* [DOCUMENT PASSAGE]
# # #

Industry Urges Congress to Scrutinize NRC Operations in FY2016 Budget Request

Bid to Impose Uranium D&D Tax Is 'Outrageously Unfair'


WASHINGTON, Feb. 3, 2015 (GLOBE NEWSWIRE) -- The nuclear energy industry is calling on federal appropriators to demand additional efficiencies at the U.S. Nuclear Regulatory Commission and to reject the Obama administration's latest attempt to impose a multibillion-dollar tax on the industry for a federal facilities cleanup program that electric utilities already have funded.

Reacting to the administration's budget request for fiscal 2016, the industry also is urging Congress to ensure sufficient funding for nuclear waste management program activities, including money to advance the U.S. Department of Energy's license application for the proposed repository for used nuclear fuel at Yucca Mountain, Nev.

DOE's budget request for the fiscal year that begins Oct. 1 is $29.9 billion, a 9.5 percent increase from the current budget; however, funding for nuclear energy programs would be cut to $907.5 million. The NRC budget proposal of $1.03 billion is 1.7 percent higher than the current budget.

"Given nuclear energy facilities' strong safety performance and the fact that several utilities' plans to add new nuclear generating capacity still are being shaped by the recession's lingering impact on electricity demand, the NRC's oversight priorities merit close scrutiny," said Alex Flint, the Nuclear Energy Institute's senior vice president for governmental affairs. "Reducing the cumulative impact of regulatory requirements—which includes some 60 rulemakings—remains a priority for NEI.

"The industry's primary goal is to ensure that our resources and regulatory resources are focused on those activities most significant to safety. That priority is being challenged by the workload that the NRC has imposed over the past decade. We urge Congress to insist upon NRC adherence to its principles of good regulation and so that nuclear energy facilities can most safely and effectively meet their customers' need for reliable, clean air electricity supplies."

# # #

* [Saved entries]
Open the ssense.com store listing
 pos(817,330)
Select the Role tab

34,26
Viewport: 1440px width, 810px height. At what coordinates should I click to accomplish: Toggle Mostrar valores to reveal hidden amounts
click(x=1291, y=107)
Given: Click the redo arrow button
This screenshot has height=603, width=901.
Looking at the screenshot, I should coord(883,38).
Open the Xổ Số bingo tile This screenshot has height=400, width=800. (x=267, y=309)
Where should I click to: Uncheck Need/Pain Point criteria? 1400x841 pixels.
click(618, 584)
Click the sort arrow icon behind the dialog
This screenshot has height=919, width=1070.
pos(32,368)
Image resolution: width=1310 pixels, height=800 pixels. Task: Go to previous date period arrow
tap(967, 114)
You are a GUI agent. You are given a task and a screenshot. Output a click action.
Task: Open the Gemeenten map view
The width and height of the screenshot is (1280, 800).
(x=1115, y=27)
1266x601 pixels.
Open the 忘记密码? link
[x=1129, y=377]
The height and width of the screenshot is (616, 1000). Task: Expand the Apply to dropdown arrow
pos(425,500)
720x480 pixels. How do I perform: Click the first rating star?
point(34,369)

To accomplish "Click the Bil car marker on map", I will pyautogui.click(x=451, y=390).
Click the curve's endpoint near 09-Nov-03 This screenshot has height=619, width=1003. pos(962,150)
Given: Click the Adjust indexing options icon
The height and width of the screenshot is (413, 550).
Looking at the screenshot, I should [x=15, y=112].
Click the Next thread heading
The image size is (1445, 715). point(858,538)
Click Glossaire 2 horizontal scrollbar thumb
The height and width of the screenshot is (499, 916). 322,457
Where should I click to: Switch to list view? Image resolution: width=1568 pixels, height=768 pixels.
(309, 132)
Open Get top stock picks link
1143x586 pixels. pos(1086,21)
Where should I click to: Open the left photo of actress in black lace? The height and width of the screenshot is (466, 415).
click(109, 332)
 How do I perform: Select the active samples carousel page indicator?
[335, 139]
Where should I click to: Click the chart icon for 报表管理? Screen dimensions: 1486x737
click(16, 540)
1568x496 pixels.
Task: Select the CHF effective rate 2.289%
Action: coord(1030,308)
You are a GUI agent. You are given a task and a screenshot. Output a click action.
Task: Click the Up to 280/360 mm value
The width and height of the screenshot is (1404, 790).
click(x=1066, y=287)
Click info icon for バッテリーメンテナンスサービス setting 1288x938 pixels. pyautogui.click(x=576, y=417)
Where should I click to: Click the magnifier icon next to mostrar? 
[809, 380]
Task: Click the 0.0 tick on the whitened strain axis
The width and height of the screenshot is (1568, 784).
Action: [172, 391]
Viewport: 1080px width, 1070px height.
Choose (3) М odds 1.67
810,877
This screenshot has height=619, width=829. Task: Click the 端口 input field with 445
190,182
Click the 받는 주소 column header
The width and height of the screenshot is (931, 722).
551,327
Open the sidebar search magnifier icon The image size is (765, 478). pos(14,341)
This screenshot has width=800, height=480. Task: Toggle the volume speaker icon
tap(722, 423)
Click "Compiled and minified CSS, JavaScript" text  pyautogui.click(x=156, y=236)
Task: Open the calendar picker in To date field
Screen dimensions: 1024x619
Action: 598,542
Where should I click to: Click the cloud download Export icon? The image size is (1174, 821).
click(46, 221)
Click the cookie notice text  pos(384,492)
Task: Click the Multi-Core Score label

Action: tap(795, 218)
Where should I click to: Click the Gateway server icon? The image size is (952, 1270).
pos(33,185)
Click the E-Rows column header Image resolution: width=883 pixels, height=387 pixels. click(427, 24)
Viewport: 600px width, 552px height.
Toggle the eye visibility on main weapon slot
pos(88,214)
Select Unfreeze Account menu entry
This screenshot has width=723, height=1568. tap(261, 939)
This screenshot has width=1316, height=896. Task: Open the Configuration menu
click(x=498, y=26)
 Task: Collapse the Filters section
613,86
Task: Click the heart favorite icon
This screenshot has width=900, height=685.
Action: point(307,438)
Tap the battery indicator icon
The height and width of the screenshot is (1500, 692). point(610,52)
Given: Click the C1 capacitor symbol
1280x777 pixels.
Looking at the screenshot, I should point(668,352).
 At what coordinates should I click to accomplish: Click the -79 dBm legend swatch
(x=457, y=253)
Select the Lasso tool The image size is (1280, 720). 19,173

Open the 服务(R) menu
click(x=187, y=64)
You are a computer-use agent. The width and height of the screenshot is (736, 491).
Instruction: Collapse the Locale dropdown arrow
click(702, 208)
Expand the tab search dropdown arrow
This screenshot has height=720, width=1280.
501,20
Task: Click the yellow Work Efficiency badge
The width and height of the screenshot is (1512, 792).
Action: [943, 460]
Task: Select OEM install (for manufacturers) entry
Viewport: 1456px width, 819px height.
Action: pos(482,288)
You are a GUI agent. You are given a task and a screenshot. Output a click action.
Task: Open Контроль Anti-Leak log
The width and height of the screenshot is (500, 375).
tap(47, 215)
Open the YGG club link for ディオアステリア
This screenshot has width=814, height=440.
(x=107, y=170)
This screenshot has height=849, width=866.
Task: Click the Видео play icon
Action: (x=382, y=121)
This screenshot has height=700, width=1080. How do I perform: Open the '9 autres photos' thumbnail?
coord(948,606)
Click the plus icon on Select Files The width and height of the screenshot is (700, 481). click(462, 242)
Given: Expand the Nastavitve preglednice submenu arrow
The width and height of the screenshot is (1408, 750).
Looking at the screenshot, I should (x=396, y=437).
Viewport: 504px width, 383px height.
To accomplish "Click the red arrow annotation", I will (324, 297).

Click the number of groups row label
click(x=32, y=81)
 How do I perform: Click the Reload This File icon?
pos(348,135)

# # #

* [WORK REQUEST A] Recast the paragraph that opens "DOE's budget request for the fiscal year" in the nuclear budget press release as a brief list, keeping all of its figures.
* [WORK REQUEST B] Carry on the press release about the nuclear industry's response to the FY2016 budget request, starting right after its closing quotation.

* [EXERCISE ANSWER A]
- DOE's request for the fiscal year beginning Oct. 1: $29.9 billion, 9.5 percent above the current budget
- Funding for nuclear energy programs: cut to $907.5 million
- NRC budget proposal: $1.03 billion, 1.7 percent above the current budget

* [EXERCISE ANSWER B]
The industry strongly opposes the latest attempt by the administration to tax consumers of electricity in more than 30 states for the cleanup of DOE uranium enrichment facilities. The government's Uranium Enrichment Decontamination and Decommissioning Fund has a balance of nearly $5 billion. The administration's attempt to impose a new tax of more than $200 million annually for 10 years comes despite the fact that the industry first paid for the expense when it purchased the fuel enriched at the facilities and then met an additional $2.6 billion cleanup obligation established under a 1992 law.

"We recognize that the federal government has significant budget pressures, but reinstating unjustified taxes on parties that have met their funding obligation while the government has failed to meet its funding obligation is outrageously unfair. The Uranium Enrichment D &D tax proposal should be dead on arrival in Congress," Flint said.

The importance of nuclear energy to the nation's economic and environmental well-being isn't reflected in the funding decrease for DOE's Office of Nuclear Energy, Flint said.

"Nuclear energy is uniquely capable of meeting our nation's need for 24/7 electricity generation from low-carbon sources. Surely there's room within a 10 percent budget increase for the Department of Energy to better support a technology that matters as much as to our nation's energy diversity and energy security as nuclear energy does. It makes absolutely no sense, for example, to zero out university nuclear energy programs as this budget request would do."

The fiscal 2016 budget proposal also includes $62.5 million to continue a public-private cost-sharing program to develop small reactor technology. NEI welcomes the administration's endorsement of this innovative program, Flint said.

The budget seeks $108 million for development of one or more facilities for used nuclear fuel and high-level radioactive waste management using "consent-based siting" and preparations for transport of used nuclear fuel. However, it does not propose funding to advance the proposed Yucca Mountain repository program, even though DOE's license application for the facility is pending before the NRC. The request includes $345 million for the Mixed Oxide Fuel Fabrication Facility in South Carolina.

Nuclear energy facilities operating in 30 states provide electricity to one of every five U.S. homes and businesses.

###

The Nuclear Energy Institute is the nuclear energy industry's policy organization. This news release and additional information about nuclear energy are available at www.nei.org.